La confusion est le signal d’alerte le plus souvent manqué. Les proches l’attribuent à la fatigue ou à l’âge. Chez un senior grippé, elle peut traduire une déshydratation sévère, une surinfection pulmonaire ou un début de décompensation cardiaque.
Un appel au médecin traitant dans les 48 premières heures de symptômes permet d’évaluer la nécessité d’un traitement antiviral. Ces antiviraux sont plus efficaces lorsqu’ils sont administrés tôt, mais ils sont sous-prescrits chez les personnes âgées.
Grippe et perte d’autonomie : un lien encore trop peu documenté
Le risque le moins visible de la grippe chez un senior n’est ni la pneumonie ni l’hospitalisation. C’est la perte d’autonomie qui s’installe après l’épisode infectieux.

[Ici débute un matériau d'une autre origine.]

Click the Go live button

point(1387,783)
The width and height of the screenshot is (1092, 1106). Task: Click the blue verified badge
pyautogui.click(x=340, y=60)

Quelques jours d’alitement suffisent pour qu’une personne âgée perde de la masse musculaire, de l’équilibre, de la confiance.
Après une hospitalisation pour grippe, le retour au niveau d’autonomie antérieur n’est pas garanti. Les gériatres observent qu’une partie des seniors hospitalisés pour grippe ne retrouvent jamais leur capacité fonctionnelle d’avant l’infection. Le passage par les urgences, le séjour en chambre, la rupture des habitudes accélèrent un déclin parfois irréversible.
La prévention vaccinale prend ici tout son sens. Éviter la grippe, ce n’est pas seulement éviter une semaine de fièvre. C’est préserver la capacité d’un senior à vivre chez lui, à marcher, à rester autonome. La grippe tue, mais elle handicape aussi, et ce second effet reste le grand angle mort des campagnes de sensibilisation.